C4DM / MLLab Seminar : Dr Konstantinos Drossos
QMUL School of Electronic Engineering and Computer Science
Centre for Digital Music / Machine Listening Lab Seminar Series
Seminar by Konstantinos Drossos (Tampere University, Finland)
Date/time: 3pm, Wednesday, 6th March 2019
Location: Engineering Building, room 2.16 Campus map: https://www.qmul.ac.uk/media/qmul/docs/about/Mile-End_map-May2018.pdf
Open to students, staff, alumni, public; all welcome. Admission is FREE, no pre-booking required.
Title: How it can adapt and what it learned. Domain adaptation and interpretability for deep learning based machine listening methods
Abstract: In a typical scenario we use a dataset to optimize and develop our deep learning based machine listening method, and then we try to deploy it in a realistic environment. Usually there is a drop in the performance, especially when the deployment environment is quite different from the one that our used dataset came from. A promising way of tackling this problem is the domain adaptation, with recent published methods focusing on general audio to provide optimistic results. Although the domain adaptation seem to be an efficient way to make our methods to adapt in new conditions, we still are left with the question of what our method learned during training. This presentation will focus on the problems of domain adaptation and interpretability of deep neural networks, considering the case of general audio and machine listening. For the domain adaptation part, the presentation will include recent results with the underlying theoretical framework for acoustic scene unsupervised domain adaptation. For the interpretability part, the presentation will show some results from a work in progress for understanding what is learned by a typical deep neural networks based method used in the task of sound event detection.
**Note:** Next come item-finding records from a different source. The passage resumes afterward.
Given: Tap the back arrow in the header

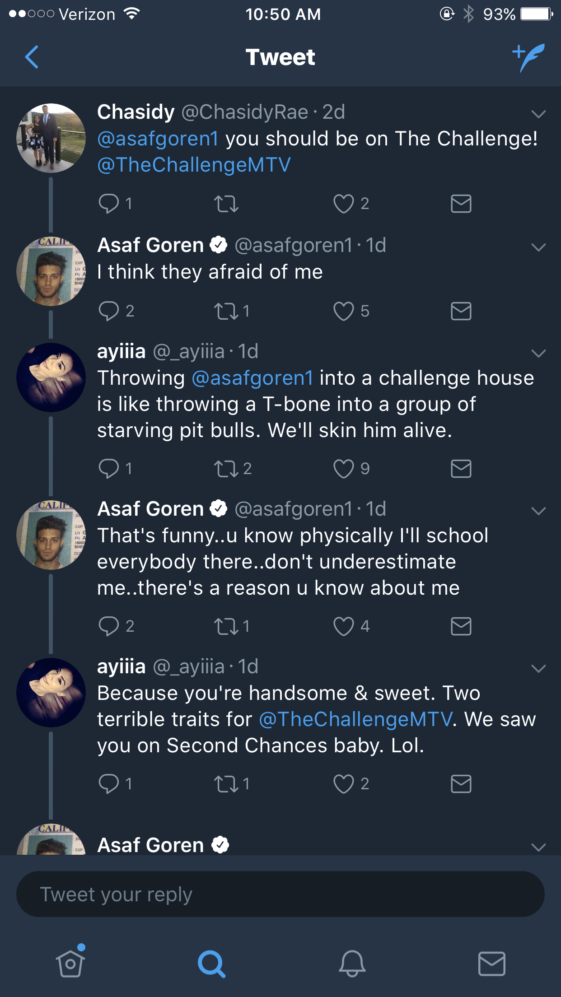Looking at the screenshot, I should point(32,57).
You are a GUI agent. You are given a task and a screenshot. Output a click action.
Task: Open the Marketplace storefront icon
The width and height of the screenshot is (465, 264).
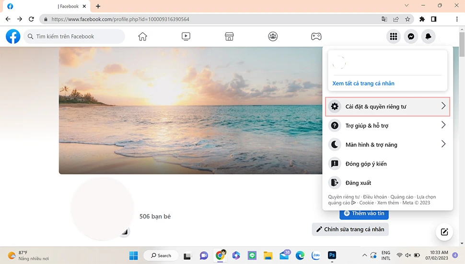(229, 36)
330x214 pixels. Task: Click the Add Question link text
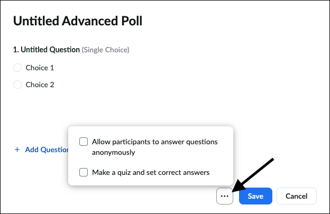point(47,150)
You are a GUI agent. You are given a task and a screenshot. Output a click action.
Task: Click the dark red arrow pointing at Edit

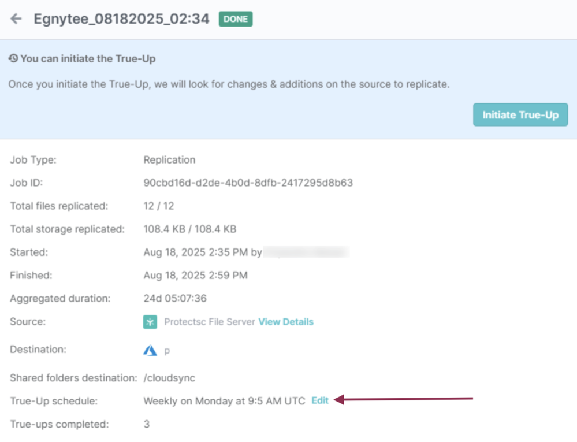click(404, 399)
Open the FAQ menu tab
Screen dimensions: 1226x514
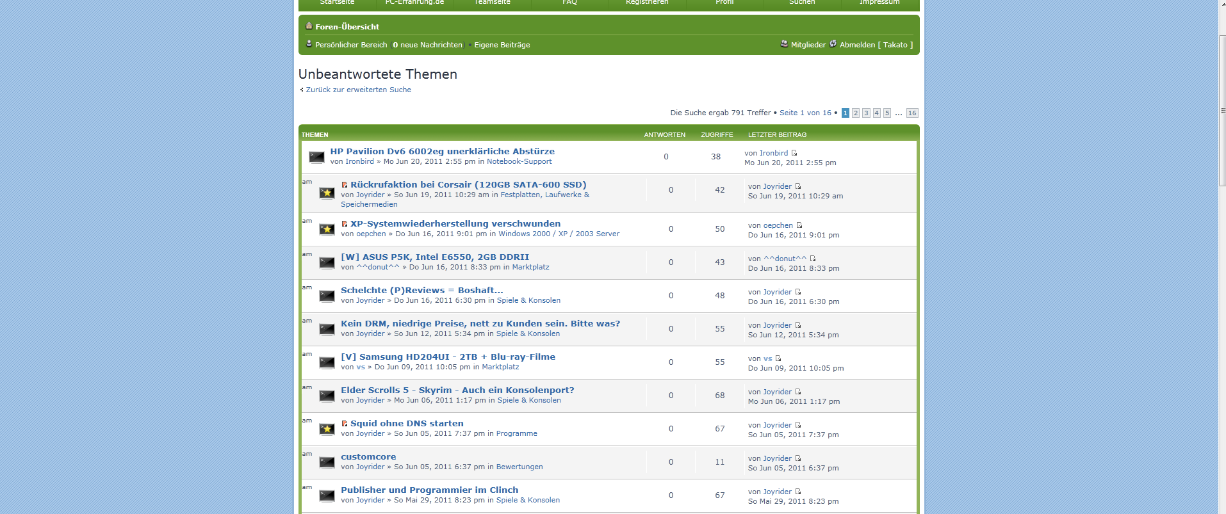tap(569, 3)
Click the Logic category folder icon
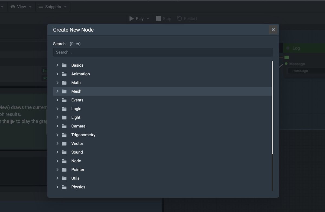Image resolution: width=325 pixels, height=212 pixels. point(64,108)
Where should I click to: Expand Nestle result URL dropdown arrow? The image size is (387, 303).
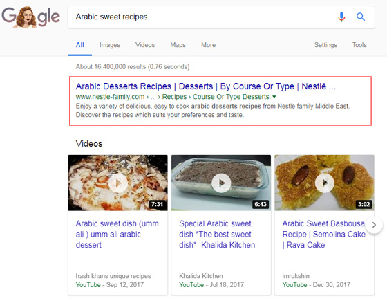tap(274, 97)
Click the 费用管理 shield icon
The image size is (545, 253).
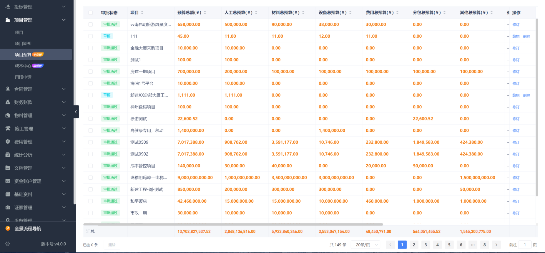[8, 142]
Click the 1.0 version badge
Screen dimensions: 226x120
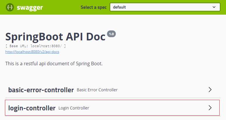pyautogui.click(x=111, y=34)
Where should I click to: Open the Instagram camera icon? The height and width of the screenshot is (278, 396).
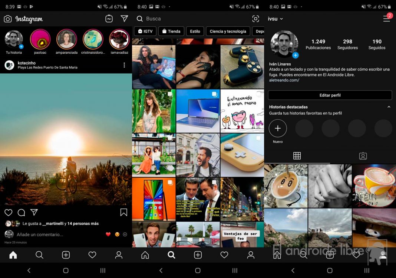point(8,19)
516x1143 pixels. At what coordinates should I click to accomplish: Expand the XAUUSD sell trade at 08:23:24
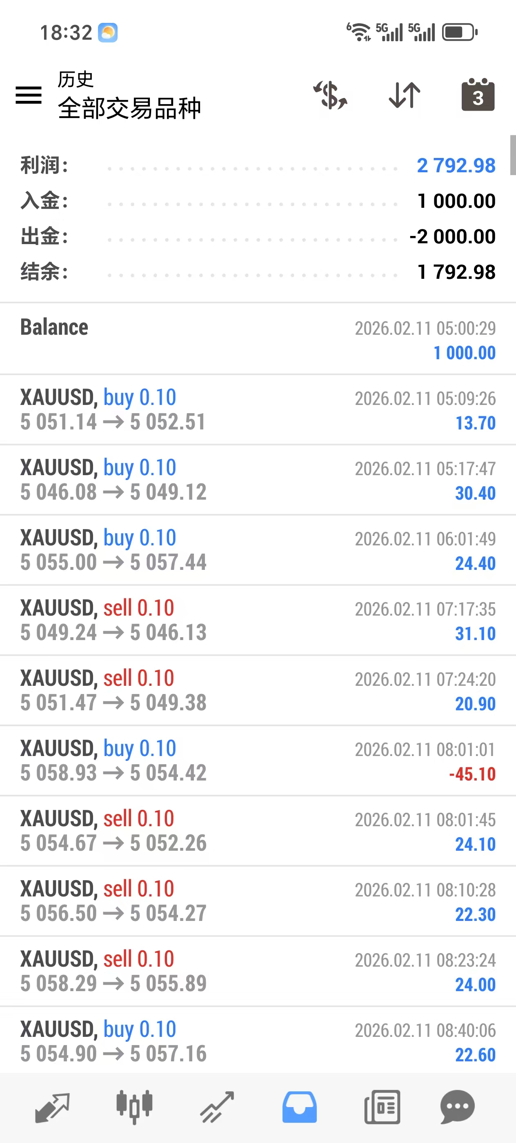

Bio: Konstantinos Drossos is postdoc at the Audio Research Group, Tampere University of Technology, under Prof. Tuomas Virtanen. He has been a postdoc fellow at Montreal Institute for Learning Algorithms (MILA), under Prof. Yoshua Bengio. He holds a BEng in Sound Technology, a BSc in Informatics, an MSc in Sound and Vibration Research, and a PhD in emotional information retrieval from sound events. His main research foci are audio captioning, domain adaptation, interpretability, and machine listening.